• Central Bank Governor, Patrick Njoroge has said that the majority of Kenyans have less than Sh1 million in their bank accounts.
  • Dr Njoroge said that the banking regulations, that require full disclosure of cash transactions exceeding Sh1 million, as enshrined in Section 33c of Banking Laws are in line with the International Anti-money Laundering regulations.
  • With the emergence of startups offering cheap and easily accessible mobile loans it is likely the majority of Kenyans have swapped bank accounts for the handy mobile devices.

Less than one per cent  of Kenyans have more than Sh1 million ($10,000) in their bank accounts.

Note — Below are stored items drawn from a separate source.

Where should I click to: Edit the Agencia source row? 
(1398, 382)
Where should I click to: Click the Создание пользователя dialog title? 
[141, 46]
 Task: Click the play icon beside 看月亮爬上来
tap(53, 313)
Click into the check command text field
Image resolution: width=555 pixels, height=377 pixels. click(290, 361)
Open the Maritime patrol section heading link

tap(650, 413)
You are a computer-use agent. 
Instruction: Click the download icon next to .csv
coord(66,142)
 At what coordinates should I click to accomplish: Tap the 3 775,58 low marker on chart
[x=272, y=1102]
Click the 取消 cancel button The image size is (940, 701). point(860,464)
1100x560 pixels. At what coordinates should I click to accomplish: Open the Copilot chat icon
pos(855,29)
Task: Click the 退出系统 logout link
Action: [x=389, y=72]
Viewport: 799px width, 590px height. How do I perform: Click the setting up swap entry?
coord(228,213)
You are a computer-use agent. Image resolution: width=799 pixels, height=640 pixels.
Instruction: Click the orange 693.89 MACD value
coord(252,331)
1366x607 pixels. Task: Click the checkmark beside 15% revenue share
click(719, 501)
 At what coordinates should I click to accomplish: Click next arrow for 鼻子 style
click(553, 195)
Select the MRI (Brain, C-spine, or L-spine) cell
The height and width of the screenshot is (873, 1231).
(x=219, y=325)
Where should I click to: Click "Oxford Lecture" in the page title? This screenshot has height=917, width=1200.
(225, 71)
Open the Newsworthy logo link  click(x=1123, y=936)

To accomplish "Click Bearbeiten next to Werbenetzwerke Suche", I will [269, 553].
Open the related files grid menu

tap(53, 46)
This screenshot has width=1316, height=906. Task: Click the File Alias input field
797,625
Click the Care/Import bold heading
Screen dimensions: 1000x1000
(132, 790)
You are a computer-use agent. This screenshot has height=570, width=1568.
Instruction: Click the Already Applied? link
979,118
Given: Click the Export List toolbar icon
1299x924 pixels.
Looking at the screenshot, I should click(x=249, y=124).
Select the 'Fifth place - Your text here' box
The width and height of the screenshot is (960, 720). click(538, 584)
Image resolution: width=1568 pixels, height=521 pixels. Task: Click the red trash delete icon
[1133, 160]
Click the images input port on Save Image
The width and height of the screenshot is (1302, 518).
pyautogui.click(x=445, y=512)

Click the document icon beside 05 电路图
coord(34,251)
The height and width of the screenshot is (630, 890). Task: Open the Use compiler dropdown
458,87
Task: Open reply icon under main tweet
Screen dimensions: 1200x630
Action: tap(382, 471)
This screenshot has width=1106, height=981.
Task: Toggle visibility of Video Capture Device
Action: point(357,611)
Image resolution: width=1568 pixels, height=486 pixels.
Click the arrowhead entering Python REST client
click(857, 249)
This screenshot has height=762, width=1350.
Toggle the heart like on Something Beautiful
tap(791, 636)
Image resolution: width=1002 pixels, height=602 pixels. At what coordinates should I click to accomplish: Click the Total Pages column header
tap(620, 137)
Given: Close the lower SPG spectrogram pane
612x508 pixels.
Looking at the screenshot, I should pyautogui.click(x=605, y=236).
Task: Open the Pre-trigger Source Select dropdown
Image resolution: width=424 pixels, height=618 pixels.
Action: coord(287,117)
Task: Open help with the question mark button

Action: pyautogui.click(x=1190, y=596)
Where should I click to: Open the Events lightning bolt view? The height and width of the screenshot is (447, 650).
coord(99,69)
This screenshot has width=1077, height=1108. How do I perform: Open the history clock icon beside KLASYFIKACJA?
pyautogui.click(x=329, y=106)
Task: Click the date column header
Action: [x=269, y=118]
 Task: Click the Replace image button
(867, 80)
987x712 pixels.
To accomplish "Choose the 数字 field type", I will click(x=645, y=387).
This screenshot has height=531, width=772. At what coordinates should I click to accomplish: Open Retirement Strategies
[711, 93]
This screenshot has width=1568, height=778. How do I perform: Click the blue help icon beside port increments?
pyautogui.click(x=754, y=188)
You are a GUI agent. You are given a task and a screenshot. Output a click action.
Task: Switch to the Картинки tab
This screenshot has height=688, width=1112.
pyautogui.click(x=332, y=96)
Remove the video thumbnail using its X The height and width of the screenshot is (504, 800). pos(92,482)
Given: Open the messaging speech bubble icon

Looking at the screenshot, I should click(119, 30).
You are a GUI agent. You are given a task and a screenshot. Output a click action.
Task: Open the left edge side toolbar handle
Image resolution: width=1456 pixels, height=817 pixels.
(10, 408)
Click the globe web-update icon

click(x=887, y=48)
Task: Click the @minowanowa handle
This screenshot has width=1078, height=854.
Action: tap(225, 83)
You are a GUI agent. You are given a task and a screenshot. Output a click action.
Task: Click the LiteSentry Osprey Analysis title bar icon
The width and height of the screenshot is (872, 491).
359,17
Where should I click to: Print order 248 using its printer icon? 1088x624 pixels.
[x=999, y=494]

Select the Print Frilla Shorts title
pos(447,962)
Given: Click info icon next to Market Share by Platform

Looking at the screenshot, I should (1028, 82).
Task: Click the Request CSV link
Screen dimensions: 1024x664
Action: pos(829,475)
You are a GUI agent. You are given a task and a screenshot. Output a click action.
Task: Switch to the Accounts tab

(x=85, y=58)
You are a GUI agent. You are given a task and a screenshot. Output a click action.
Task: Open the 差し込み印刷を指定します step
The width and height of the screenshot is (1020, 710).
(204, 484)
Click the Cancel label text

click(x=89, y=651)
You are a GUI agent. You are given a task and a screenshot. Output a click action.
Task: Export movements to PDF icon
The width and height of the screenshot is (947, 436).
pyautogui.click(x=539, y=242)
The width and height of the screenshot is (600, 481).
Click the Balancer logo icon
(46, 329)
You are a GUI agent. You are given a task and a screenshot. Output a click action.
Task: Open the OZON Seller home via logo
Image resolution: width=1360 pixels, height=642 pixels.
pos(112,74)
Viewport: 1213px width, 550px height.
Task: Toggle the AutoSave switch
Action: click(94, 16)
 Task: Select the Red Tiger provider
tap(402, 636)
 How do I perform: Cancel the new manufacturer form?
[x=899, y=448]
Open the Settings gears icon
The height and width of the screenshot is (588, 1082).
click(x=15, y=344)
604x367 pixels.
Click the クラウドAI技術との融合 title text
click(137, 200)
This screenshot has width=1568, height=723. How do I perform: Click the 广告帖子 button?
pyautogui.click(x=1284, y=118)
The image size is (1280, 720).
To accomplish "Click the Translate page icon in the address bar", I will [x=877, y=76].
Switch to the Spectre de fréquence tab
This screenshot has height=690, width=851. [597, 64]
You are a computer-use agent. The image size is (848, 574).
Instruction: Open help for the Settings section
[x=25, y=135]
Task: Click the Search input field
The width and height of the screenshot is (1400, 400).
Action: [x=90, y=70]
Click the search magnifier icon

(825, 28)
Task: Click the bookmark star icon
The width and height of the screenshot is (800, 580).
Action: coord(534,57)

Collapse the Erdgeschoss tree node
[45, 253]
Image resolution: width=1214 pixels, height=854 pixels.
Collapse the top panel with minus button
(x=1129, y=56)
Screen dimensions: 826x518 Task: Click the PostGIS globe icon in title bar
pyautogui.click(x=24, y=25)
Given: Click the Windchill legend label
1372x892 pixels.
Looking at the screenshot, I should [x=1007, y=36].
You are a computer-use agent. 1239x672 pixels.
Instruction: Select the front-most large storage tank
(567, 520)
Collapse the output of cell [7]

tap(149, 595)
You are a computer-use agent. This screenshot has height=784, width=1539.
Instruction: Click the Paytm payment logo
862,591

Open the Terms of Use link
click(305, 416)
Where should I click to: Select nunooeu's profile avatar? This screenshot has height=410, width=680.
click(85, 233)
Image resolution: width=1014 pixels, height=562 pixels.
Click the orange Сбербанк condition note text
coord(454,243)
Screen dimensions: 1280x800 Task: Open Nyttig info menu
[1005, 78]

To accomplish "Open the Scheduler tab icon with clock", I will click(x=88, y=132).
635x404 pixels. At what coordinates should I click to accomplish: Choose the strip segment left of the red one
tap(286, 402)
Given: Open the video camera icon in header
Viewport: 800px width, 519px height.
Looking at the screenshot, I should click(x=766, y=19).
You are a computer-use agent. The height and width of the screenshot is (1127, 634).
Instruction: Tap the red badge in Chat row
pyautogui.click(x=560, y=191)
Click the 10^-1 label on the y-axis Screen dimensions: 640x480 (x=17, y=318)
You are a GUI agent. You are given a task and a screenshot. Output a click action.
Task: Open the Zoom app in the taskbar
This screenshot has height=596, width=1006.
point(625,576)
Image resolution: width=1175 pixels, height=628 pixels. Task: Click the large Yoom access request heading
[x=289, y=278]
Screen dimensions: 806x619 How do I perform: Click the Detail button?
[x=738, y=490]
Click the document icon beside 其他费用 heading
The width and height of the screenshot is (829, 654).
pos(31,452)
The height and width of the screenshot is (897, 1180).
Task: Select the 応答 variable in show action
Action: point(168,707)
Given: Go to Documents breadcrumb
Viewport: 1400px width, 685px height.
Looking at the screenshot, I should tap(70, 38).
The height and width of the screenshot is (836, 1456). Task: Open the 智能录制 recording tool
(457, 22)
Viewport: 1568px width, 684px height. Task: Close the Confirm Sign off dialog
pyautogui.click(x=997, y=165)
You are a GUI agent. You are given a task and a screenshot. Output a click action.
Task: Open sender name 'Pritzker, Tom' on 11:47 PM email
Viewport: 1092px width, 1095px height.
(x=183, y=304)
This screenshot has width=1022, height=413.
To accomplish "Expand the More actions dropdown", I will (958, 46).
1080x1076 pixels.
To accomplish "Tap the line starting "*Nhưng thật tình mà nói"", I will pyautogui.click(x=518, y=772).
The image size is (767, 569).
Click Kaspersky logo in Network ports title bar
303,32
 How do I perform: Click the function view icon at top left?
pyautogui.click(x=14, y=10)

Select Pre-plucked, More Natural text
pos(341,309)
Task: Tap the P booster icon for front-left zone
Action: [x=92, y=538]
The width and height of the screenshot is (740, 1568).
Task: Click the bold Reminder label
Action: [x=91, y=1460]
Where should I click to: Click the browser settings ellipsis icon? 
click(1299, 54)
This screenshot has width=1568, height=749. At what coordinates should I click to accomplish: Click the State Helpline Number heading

Speaking on Tuesday when he appeared before the Parliamentary Committee on Finance, Central Bank Governor, Patrick Njoroge said that the majority of Kenyans have less than Sh1 million in their bank accounts.

The CBK boss told the lawmakers that less than 0.7 per cent of bank accounts in Kenya have a balance of more than Sh1 million.

Central Bank of Kenya Governor Dr Patrick Njoroge

With the emergence of startups offering cheap and easily accessible mobile loans it is likely the majority of Kenyans have swapped bank accounts for the handy mobile devices for savings and quick money.

Dr Njoroge added that the banking regulations, that require full disclosure of cash transactions exceeding Sh1 million, as enshrined in Section 33c of Banking Laws are in line with the International Anti-money Laundering regulations.

Less than 0.7 per cent of bank accounts in Kenya have a balance of more than Sh1 million.

Njoroge said the country risk being blacklisted and cut off from the international financial fabric if it goes against global measures by doing away with Section 33c.

''Consequences of doing away with anti-money laundering are harsh. Kenyan banks will be blacklisted in the international market with international banks operating in the country recalled. Kenya will be regarded as a safe haven for money laundering,'' Njoroge said.

The CBK Governor dismissed Parliament's claim that some aspects of the Banking Act that took effect on October 1 last year are illegal.

Stanbic Bank on Kimathi Street Nairobi.

Njoroge said only the Central Bank has the mandate to determine transaction limits and that the amendment to the Act followed all procedures as required by law.

He further added that regulations capping bank transactions are but in the best interest of the country.

''We remain vulnerable to money laundering and terrorist financing due to our geographical location. We, therefore, have a task to ensure illicit financial flows are not happening via our financial institutions,'' said Njoroge.